Task objective » Rewrite each of the rows below, replacing "Instruction" with "Command" wherever it occurs and leaving every other character unchanged.

++++++++++

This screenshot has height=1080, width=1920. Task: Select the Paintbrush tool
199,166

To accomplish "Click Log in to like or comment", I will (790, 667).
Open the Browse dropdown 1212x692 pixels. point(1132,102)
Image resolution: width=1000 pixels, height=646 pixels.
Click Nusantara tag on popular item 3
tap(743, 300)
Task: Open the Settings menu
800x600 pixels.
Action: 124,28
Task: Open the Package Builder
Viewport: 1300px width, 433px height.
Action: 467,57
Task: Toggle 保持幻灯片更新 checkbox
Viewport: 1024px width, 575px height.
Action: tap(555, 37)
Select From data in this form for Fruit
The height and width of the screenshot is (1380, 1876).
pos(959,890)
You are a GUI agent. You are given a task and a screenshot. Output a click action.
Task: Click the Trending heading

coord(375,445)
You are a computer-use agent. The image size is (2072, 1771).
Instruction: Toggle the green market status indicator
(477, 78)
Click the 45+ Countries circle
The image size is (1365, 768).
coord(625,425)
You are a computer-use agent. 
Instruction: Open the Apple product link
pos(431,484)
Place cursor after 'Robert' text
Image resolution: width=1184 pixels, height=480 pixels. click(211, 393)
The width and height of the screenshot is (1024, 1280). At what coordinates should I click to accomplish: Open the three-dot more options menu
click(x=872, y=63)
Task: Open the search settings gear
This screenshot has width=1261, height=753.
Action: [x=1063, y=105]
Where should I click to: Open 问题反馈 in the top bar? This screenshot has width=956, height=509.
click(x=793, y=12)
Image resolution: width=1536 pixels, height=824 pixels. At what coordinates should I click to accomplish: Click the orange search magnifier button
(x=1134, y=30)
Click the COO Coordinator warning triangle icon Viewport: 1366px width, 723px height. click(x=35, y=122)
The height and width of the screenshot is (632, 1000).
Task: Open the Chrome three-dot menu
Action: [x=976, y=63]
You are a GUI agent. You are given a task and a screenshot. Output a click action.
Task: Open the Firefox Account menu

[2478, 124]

++++++++++

Response to this task »
This screenshot has height=1080, width=1920. Task: Select the Paintbrush tool
199,166

To accomplish "Click Log in to like or comment", I will (790, 667).
Open the Browse dropdown 1212x692 pixels. point(1132,102)
Image resolution: width=1000 pixels, height=646 pixels.
Click Nusantara tag on popular item 3
tap(743, 300)
Task: Open the Settings menu
800x600 pixels.
Action: 124,28
Task: Open the Package Builder
Viewport: 1300px width, 433px height.
Action: 467,57
Task: Toggle 保持幻灯片更新 checkbox
Viewport: 1024px width, 575px height.
Action: tap(555, 37)
Select From data in this form for Fruit
The height and width of the screenshot is (1380, 1876).
pos(959,890)
You are a GUI agent. You are given a task and a screenshot. Output a click action.
Task: Click the Trending heading

coord(375,445)
You are a computer-use agent. The image size is (2072, 1771).
Command: Toggle the green market status indicator
(477, 78)
Click the 45+ Countries circle
The image size is (1365, 768).
coord(625,425)
You are a computer-use agent. 
Command: Open the Apple product link
pos(431,484)
Place cursor after 'Robert' text
Image resolution: width=1184 pixels, height=480 pixels. click(211, 393)
The width and height of the screenshot is (1024, 1280). At what coordinates should I click to accomplish: Open the three-dot more options menu
click(x=872, y=63)
Task: Open the search settings gear
This screenshot has width=1261, height=753.
Action: [x=1063, y=105]
Where should I click to: Open 问题反馈 in the top bar? This screenshot has width=956, height=509.
click(x=793, y=12)
Image resolution: width=1536 pixels, height=824 pixels. At what coordinates should I click to accomplish: Click the orange search magnifier button
(x=1134, y=30)
Click the COO Coordinator warning triangle icon Viewport: 1366px width, 723px height. click(x=35, y=122)
The height and width of the screenshot is (632, 1000).
Task: Open the Chrome three-dot menu
Action: [x=976, y=63]
You are a GUI agent. You are given a task and a screenshot. Output a click action.
Task: Open the Firefox Account menu

[2478, 124]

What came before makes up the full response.